Don’t go, Ariel wanted to scream, wanted to beg and cry and shout until her throat went raw, Don’t leave me again —

They were back, the jolt of resurfacing knocking Ariel off her feet. She stared at the Pensive, wanting to go back, wanting to dive back in headfirst and watch over and over and over, but Snape was pulling her up, pulling her out of the fantasy, out of her dream and terrible longing.

His hand curled around her shoulder, his arm extended so that she was not next to him, but he was touching her, his arm a comforting weight around her. His other hand kneaded his forehead, like he had a terrible headache.

This Snape was different — it was the Snape that had hugged her in the alcove, the one Mum had called Sev.

“I get it now,” Ariel said, curling her hands around his cloak. “why you couldn’t talk about her.”

He said nothing but pulled her closer. He smelt of old shoes and teakwood. His breathing was ragged and shallow, but she could hear his heartbeat thumping away — resilient.
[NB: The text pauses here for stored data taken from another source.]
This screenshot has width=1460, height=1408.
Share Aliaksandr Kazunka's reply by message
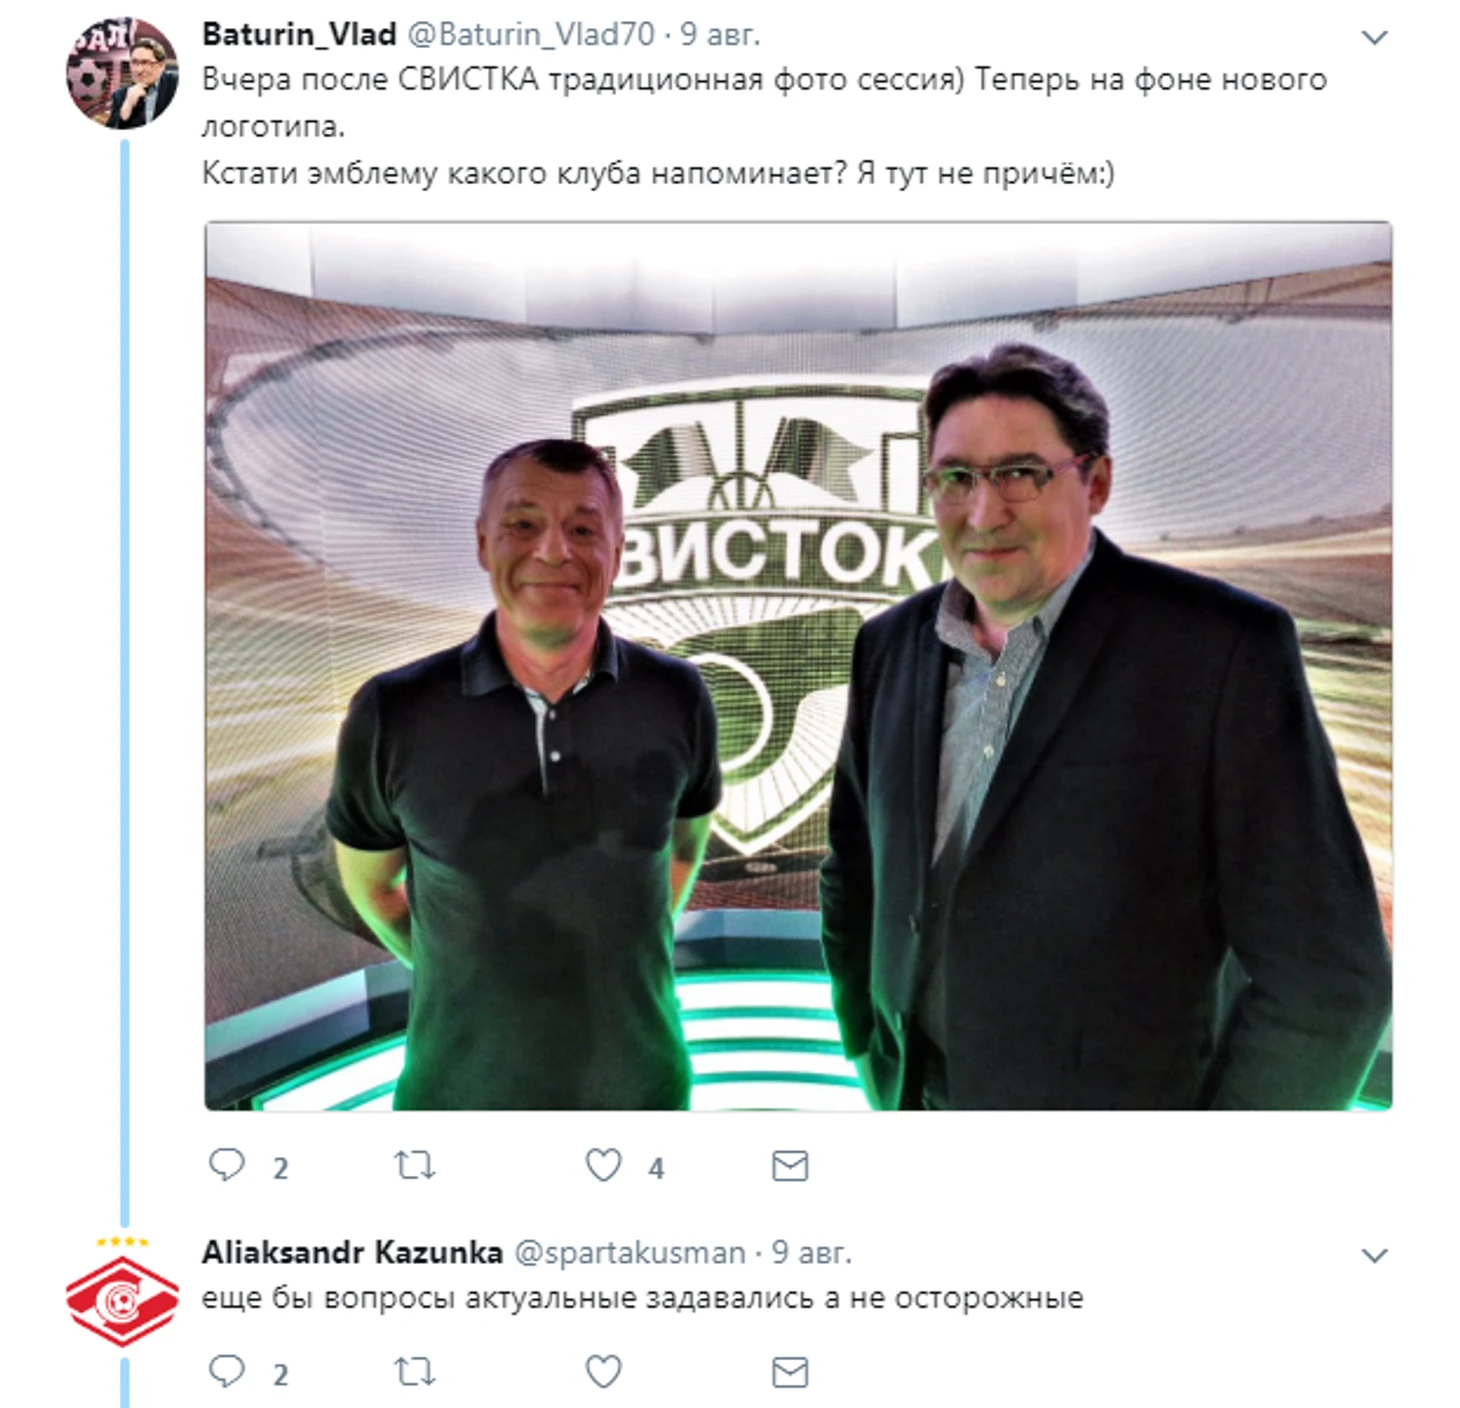(x=790, y=1372)
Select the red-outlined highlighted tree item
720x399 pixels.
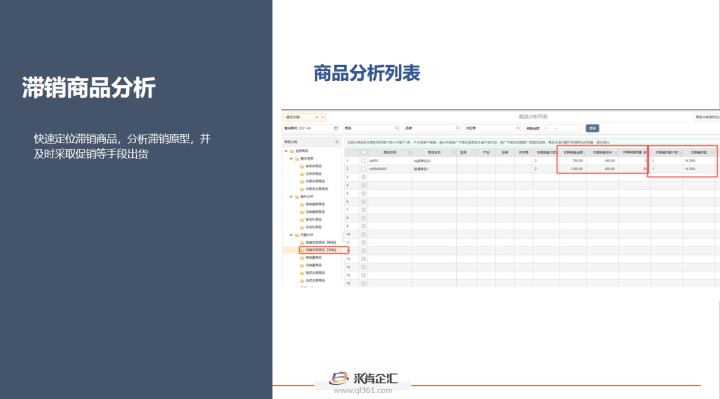pos(324,250)
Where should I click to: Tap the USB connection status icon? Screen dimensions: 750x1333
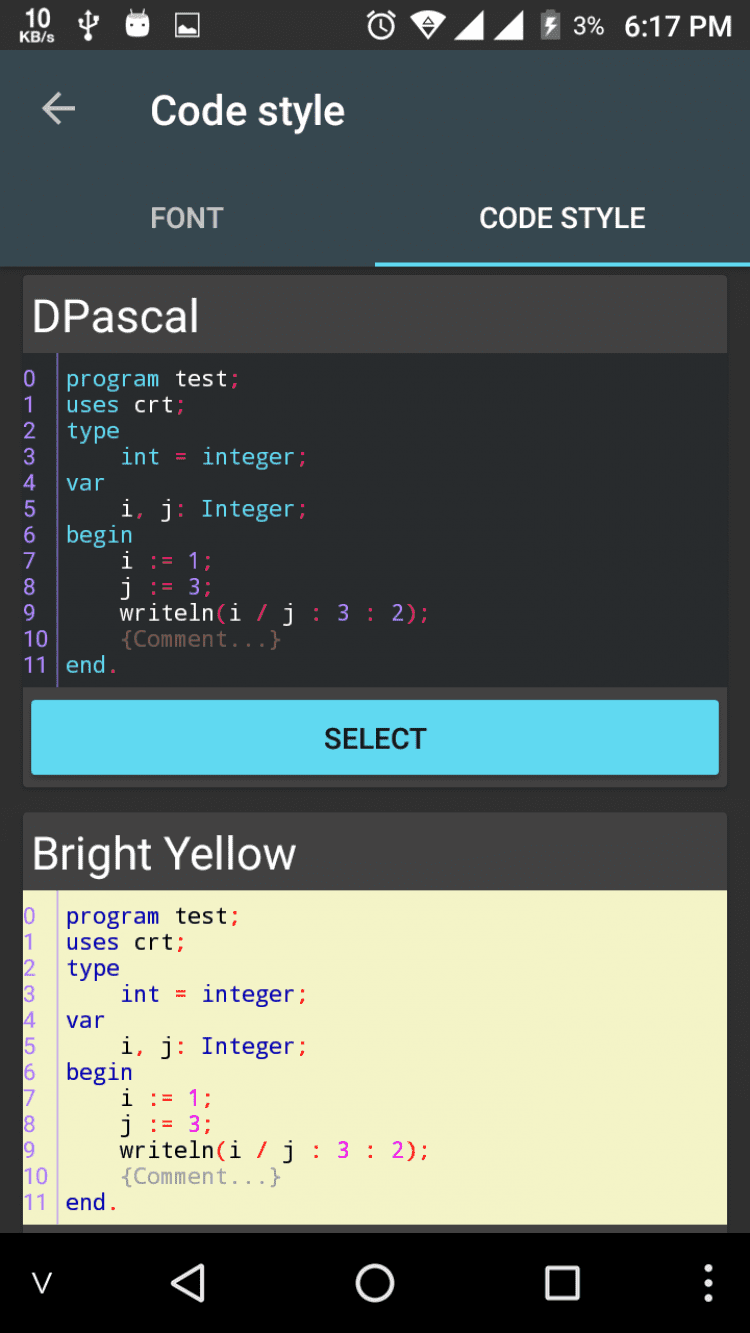89,25
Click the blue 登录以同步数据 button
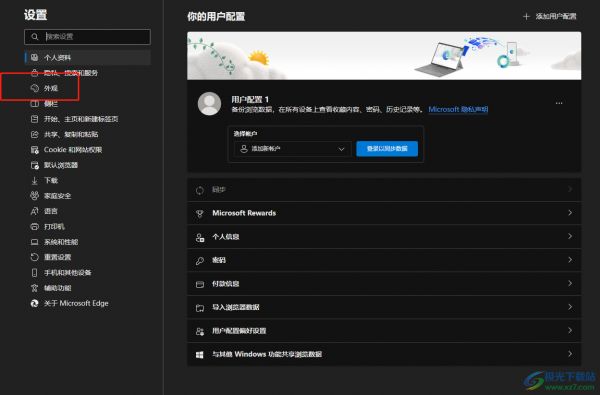The width and height of the screenshot is (600, 395). tap(387, 149)
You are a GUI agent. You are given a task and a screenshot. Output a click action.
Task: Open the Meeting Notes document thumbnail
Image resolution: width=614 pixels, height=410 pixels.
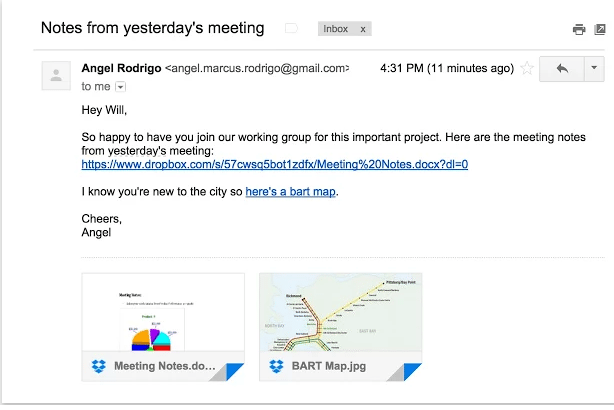click(163, 312)
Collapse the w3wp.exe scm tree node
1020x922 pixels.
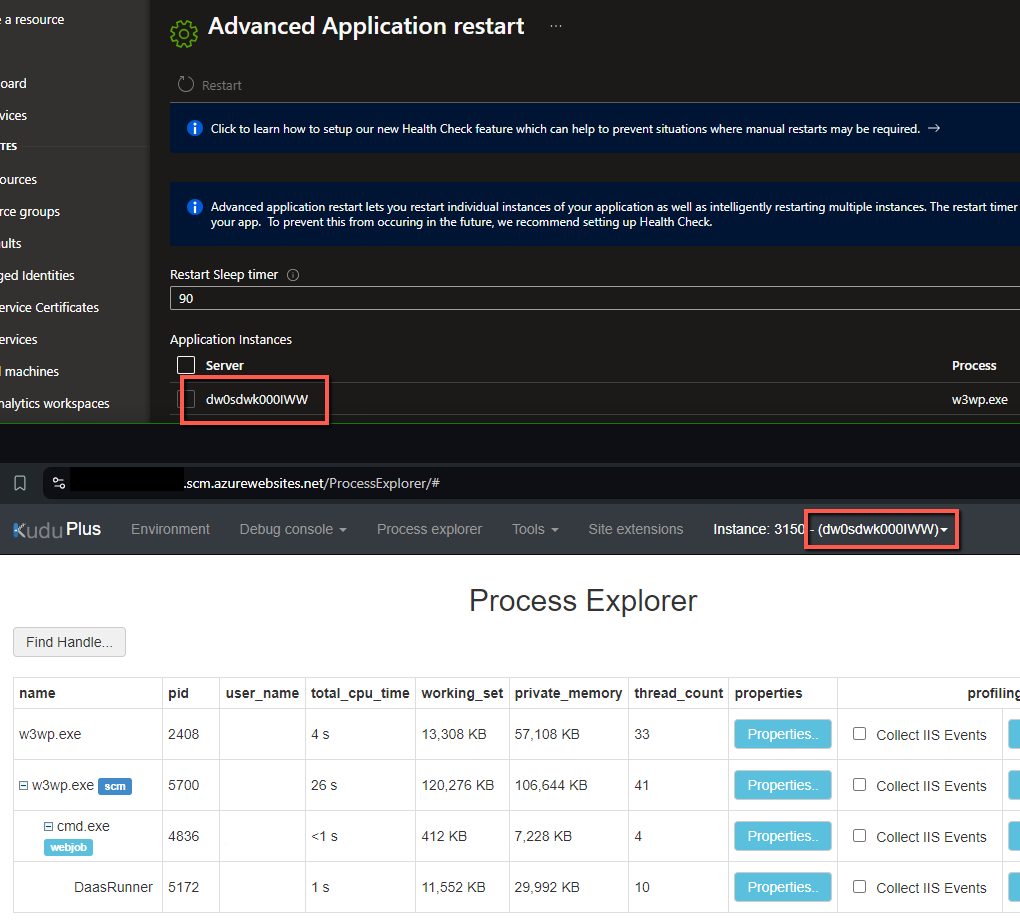[23, 786]
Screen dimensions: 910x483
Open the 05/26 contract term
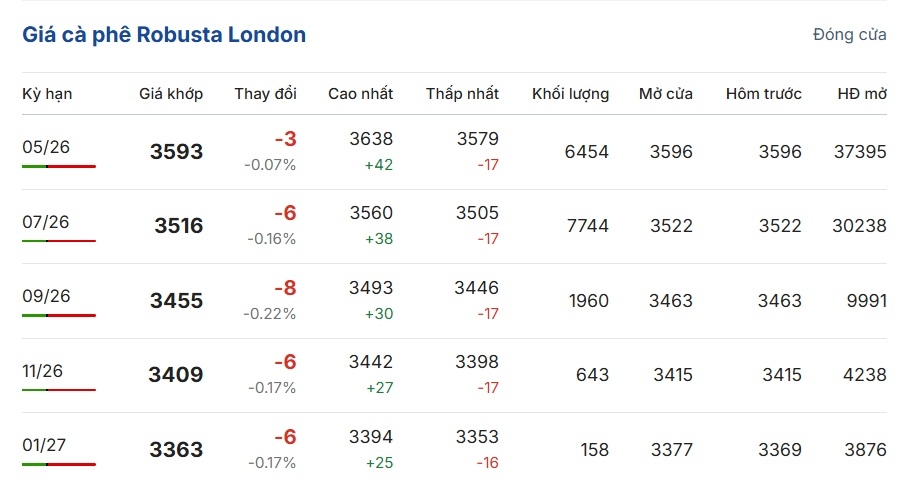pos(46,146)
Ariel leaned her head against his side, and closed her eyes.

To be continued...
End Notes:

———

A/N: Lily’s reflection scene was the very first thing I wrote in this story. I loved writing that moment, and I think it brings about a completion to Ariel and Snape navigating a very hard and trying year. One of the biggest elements I wanted to explore was that instead of a Harry that looked up to James, there was a daughter who idolized Lily, and that chapter sort of closes this need here. It finally brings some sort of closure to Ariel, while finally opening up Snape to the possibility of assuming a more parental role. When one door closes, another door opens. That being said, these two have a long way to go. (Also, yes, Lily was the woman in the mirror Ariel has been dreaming about).

Next chapter will begin Chamber of Secrets.

Thank you to everyone who has given this story kudos, a review, subscribed, or even just been a silent follower. Your support for this story means the world; I know Snape and an OC are not popular subjects to write about in the HP fanfic realm, but I hope I’m doing this justice. Snape is an amazingly problematic character, so I thank you for trusting me with him when he’s been particularly awful.